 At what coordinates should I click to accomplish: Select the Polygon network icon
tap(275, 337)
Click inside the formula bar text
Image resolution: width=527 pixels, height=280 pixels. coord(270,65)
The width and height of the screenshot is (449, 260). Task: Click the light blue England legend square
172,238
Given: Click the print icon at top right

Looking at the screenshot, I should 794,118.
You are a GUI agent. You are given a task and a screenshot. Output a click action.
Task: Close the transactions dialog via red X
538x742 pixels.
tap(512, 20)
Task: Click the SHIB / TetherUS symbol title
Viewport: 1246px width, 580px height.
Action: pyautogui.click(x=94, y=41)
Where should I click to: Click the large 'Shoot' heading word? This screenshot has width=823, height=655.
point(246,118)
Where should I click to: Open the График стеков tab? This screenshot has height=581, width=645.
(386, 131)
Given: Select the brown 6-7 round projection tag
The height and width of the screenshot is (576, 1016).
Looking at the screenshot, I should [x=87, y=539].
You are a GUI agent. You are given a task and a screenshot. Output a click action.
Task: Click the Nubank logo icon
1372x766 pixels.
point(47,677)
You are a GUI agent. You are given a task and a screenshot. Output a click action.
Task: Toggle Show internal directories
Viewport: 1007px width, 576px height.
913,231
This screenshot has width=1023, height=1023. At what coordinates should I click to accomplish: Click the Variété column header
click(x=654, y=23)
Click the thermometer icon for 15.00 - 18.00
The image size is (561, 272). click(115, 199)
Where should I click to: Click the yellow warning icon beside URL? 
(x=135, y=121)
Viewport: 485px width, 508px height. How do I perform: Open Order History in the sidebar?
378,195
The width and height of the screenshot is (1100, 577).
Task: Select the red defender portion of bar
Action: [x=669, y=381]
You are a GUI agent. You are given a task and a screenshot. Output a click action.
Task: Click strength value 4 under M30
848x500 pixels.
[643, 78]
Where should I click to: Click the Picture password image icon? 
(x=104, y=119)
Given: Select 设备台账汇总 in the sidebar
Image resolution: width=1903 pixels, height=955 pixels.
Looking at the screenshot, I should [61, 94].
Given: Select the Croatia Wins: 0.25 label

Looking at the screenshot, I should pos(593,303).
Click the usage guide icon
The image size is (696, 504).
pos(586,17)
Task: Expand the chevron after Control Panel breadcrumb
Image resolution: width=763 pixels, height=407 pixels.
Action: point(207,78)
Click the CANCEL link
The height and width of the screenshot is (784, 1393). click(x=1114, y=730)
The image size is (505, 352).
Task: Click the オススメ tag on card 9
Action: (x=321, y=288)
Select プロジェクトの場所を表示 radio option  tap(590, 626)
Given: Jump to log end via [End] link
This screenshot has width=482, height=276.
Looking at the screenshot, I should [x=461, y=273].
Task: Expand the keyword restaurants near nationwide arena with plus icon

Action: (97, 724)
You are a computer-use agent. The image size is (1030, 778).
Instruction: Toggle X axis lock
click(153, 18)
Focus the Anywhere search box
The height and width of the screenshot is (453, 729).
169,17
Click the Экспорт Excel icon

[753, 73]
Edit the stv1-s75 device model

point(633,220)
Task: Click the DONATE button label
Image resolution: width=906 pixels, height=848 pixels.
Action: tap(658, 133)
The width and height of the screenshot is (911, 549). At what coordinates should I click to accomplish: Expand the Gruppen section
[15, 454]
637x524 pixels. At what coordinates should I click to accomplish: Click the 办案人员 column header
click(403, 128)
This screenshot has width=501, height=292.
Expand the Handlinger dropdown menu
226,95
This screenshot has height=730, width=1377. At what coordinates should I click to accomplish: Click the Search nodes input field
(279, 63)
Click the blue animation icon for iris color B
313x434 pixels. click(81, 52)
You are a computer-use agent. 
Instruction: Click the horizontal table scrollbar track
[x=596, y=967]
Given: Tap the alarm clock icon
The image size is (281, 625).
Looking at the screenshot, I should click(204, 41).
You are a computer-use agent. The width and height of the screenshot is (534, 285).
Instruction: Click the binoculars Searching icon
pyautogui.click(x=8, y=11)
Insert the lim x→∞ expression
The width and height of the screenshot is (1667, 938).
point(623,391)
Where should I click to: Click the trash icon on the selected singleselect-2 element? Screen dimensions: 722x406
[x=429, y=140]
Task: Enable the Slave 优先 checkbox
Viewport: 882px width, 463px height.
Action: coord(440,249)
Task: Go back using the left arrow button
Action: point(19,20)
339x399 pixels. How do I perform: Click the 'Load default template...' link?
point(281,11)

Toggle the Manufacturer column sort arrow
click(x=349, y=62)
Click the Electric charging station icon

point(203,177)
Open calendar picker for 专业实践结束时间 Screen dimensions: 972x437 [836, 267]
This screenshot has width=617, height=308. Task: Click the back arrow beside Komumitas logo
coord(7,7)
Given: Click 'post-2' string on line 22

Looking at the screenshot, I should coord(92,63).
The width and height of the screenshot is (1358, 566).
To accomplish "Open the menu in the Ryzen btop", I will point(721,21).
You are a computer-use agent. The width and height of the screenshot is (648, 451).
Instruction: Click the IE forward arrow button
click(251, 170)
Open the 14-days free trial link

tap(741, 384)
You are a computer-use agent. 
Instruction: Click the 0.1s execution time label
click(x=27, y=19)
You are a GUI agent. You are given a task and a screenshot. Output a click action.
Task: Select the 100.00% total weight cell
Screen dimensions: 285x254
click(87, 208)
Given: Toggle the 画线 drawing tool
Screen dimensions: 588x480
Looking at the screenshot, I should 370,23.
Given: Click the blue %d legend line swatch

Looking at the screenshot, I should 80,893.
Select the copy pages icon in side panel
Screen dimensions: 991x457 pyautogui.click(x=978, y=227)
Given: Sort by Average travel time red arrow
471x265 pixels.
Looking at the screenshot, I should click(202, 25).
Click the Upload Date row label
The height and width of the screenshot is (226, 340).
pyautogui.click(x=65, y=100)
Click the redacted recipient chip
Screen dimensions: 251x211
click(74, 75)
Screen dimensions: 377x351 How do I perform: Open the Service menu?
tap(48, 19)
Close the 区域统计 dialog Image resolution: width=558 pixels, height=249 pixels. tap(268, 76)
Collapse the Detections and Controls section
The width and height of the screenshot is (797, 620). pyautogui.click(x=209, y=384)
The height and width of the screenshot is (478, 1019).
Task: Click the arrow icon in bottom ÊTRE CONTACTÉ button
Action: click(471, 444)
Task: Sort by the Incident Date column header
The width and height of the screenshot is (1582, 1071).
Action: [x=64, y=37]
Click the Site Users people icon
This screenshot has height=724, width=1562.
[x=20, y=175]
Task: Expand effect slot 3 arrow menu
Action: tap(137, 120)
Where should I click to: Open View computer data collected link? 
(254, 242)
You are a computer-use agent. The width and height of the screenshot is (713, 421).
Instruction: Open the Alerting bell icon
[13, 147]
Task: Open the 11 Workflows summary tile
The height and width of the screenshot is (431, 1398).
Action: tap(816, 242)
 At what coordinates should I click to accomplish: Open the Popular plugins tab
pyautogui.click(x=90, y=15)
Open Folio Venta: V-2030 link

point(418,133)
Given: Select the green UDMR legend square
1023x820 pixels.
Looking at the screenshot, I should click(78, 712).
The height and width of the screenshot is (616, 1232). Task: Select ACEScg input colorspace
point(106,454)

▶ YOUR OBJECTIVE:
Copy every item above word for word, changing nothing.

▶ WRITTEN ANSWER:
 At what coordinates should I click to accomplish: Select the Polygon network icon
tap(275, 337)
Click inside the formula bar text
Image resolution: width=527 pixels, height=280 pixels. coord(270,65)
The width and height of the screenshot is (449, 260). Task: Click the light blue England legend square
172,238
Given: Click the print icon at top right

Looking at the screenshot, I should 794,118.
You are a GUI agent. You are given a task and a screenshot. Output a click action.
Task: Close the transactions dialog via red X
538x742 pixels.
tap(512, 20)
Task: Click the SHIB / TetherUS symbol title
Viewport: 1246px width, 580px height.
Action: pyautogui.click(x=94, y=41)
Where should I click to: Click the large 'Shoot' heading word? This screenshot has width=823, height=655.
point(246,118)
Where should I click to: Open the График стеков tab? This screenshot has height=581, width=645.
(386, 131)
Given: Select the brown 6-7 round projection tag
The height and width of the screenshot is (576, 1016).
Looking at the screenshot, I should [x=87, y=539].
You are a GUI agent. You are given a task and a screenshot. Output a click action.
Task: Click the Nubank logo icon
1372x766 pixels.
point(47,677)
You are a GUI agent. You are given a task and a screenshot. Output a click action.
Task: Toggle Show internal directories
Viewport: 1007px width, 576px height.
913,231
This screenshot has width=1023, height=1023. At what coordinates should I click to accomplish: Click the Variété column header
click(x=654, y=23)
Click the thermometer icon for 15.00 - 18.00
The image size is (561, 272). click(115, 199)
Where should I click to: Click the yellow warning icon beside URL? 
(x=135, y=121)
Viewport: 485px width, 508px height. How do I perform: Open Order History in the sidebar?
378,195
The width and height of the screenshot is (1100, 577).
Task: Select the red defender portion of bar
Action: [x=669, y=381]
You are a GUI agent. You are given a task and a screenshot. Output a click action.
Task: Click strength value 4 under M30
848x500 pixels.
[643, 78]
Where should I click to: Click the Picture password image icon? 
(x=104, y=119)
Given: Select 设备台账汇总 in the sidebar
Image resolution: width=1903 pixels, height=955 pixels.
Looking at the screenshot, I should [61, 94].
Given: Select the Croatia Wins: 0.25 label

Looking at the screenshot, I should pos(593,303).
Click the usage guide icon
The image size is (696, 504).
pos(586,17)
Task: Expand the chevron after Control Panel breadcrumb
Image resolution: width=763 pixels, height=407 pixels.
Action: point(207,78)
Click the CANCEL link
The height and width of the screenshot is (784, 1393). click(x=1114, y=730)
The image size is (505, 352).
Task: Click the オススメ tag on card 9
Action: (x=321, y=288)
Select プロジェクトの場所を表示 radio option  tap(590, 626)
Given: Jump to log end via [End] link
This screenshot has width=482, height=276.
Looking at the screenshot, I should [x=461, y=273].
Task: Expand the keyword restaurants near nationwide arena with plus icon

Action: (97, 724)
You are a computer-use agent. The image size is (1030, 778).
Instruction: Toggle X axis lock
click(153, 18)
Focus the Anywhere search box
The height and width of the screenshot is (453, 729).
169,17
Click the Экспорт Excel icon

[753, 73]
Edit the stv1-s75 device model

point(633,220)
Task: Click the DONATE button label
Image resolution: width=906 pixels, height=848 pixels.
Action: tap(658, 133)
The width and height of the screenshot is (911, 549). At what coordinates should I click to accomplish: Expand the Gruppen section
[15, 454]
637x524 pixels. At what coordinates should I click to accomplish: Click the 办案人员 column header
click(403, 128)
This screenshot has width=501, height=292.
Expand the Handlinger dropdown menu
226,95
This screenshot has height=730, width=1377. At what coordinates should I click to accomplish: Click the Search nodes input field
(279, 63)
Click the blue animation icon for iris color B
313x434 pixels. click(81, 52)
You are a computer-use agent. 
Instruction: Click the horizontal table scrollbar track
[x=596, y=967]
Given: Tap the alarm clock icon
The image size is (281, 625).
Looking at the screenshot, I should click(204, 41).
You are a computer-use agent. The width and height of the screenshot is (534, 285).
Instruction: Click the binoculars Searching icon
pyautogui.click(x=8, y=11)
Insert the lim x→∞ expression
The width and height of the screenshot is (1667, 938).
point(623,391)
Where should I click to: Click the trash icon on the selected singleselect-2 element? Screen dimensions: 722x406
[x=429, y=140]
Task: Enable the Slave 优先 checkbox
Viewport: 882px width, 463px height.
Action: coord(440,249)
Task: Go back using the left arrow button
Action: point(19,20)
339x399 pixels. How do I perform: Click the 'Load default template...' link?
point(281,11)

Toggle the Manufacturer column sort arrow
click(x=349, y=62)
Click the Electric charging station icon

point(203,177)
Open calendar picker for 专业实践结束时间 Screen dimensions: 972x437 [836, 267]
This screenshot has width=617, height=308. Task: Click the back arrow beside Komumitas logo
coord(7,7)
Given: Click 'post-2' string on line 22

Looking at the screenshot, I should coord(92,63).
The width and height of the screenshot is (1358, 566).
To accomplish "Open the menu in the Ryzen btop", I will point(721,21).
You are a computer-use agent. The width and height of the screenshot is (648, 451).
Instruction: Click the IE forward arrow button
click(251, 170)
Open the 14-days free trial link

tap(741, 384)
You are a computer-use agent. 
Instruction: Click the 0.1s execution time label
click(x=27, y=19)
You are a GUI agent. You are given a task and a screenshot. Output a click action.
Task: Select the 100.00% total weight cell
Screen dimensions: 285x254
click(87, 208)
Given: Toggle the 画线 drawing tool
Screen dimensions: 588x480
Looking at the screenshot, I should 370,23.
Given: Click the blue %d legend line swatch

Looking at the screenshot, I should 80,893.
Select the copy pages icon in side panel
Screen dimensions: 991x457 pyautogui.click(x=978, y=227)
Given: Sort by Average travel time red arrow
471x265 pixels.
Looking at the screenshot, I should click(202, 25).
Click the Upload Date row label
The height and width of the screenshot is (226, 340).
pyautogui.click(x=65, y=100)
Click the redacted recipient chip
Screen dimensions: 251x211
click(74, 75)
Screen dimensions: 377x351 How do I perform: Open the Service menu?
tap(48, 19)
Close the 区域统计 dialog Image resolution: width=558 pixels, height=249 pixels. tap(268, 76)
Collapse the Detections and Controls section
The width and height of the screenshot is (797, 620). pyautogui.click(x=209, y=384)
The height and width of the screenshot is (478, 1019).
Task: Click the arrow icon in bottom ÊTRE CONTACTÉ button
Action: click(471, 444)
Task: Sort by the Incident Date column header
The width and height of the screenshot is (1582, 1071).
Action: [x=64, y=37]
Click the Site Users people icon
This screenshot has height=724, width=1562.
[x=20, y=175]
Task: Expand effect slot 3 arrow menu
Action: tap(137, 120)
Where should I click to: Open View computer data collected link? 
(254, 242)
You are a computer-use agent. The width and height of the screenshot is (713, 421).
Instruction: Open the Alerting bell icon
[13, 147]
Task: Open the 11 Workflows summary tile
The height and width of the screenshot is (431, 1398).
Action: tap(816, 242)
 At what coordinates should I click to accomplish: Open the Popular plugins tab
pyautogui.click(x=90, y=15)
Open Folio Venta: V-2030 link

point(418,133)
Given: Select the green UDMR legend square
1023x820 pixels.
Looking at the screenshot, I should click(78, 712).
The height and width of the screenshot is (616, 1232). Task: Select ACEScg input colorspace
point(106,454)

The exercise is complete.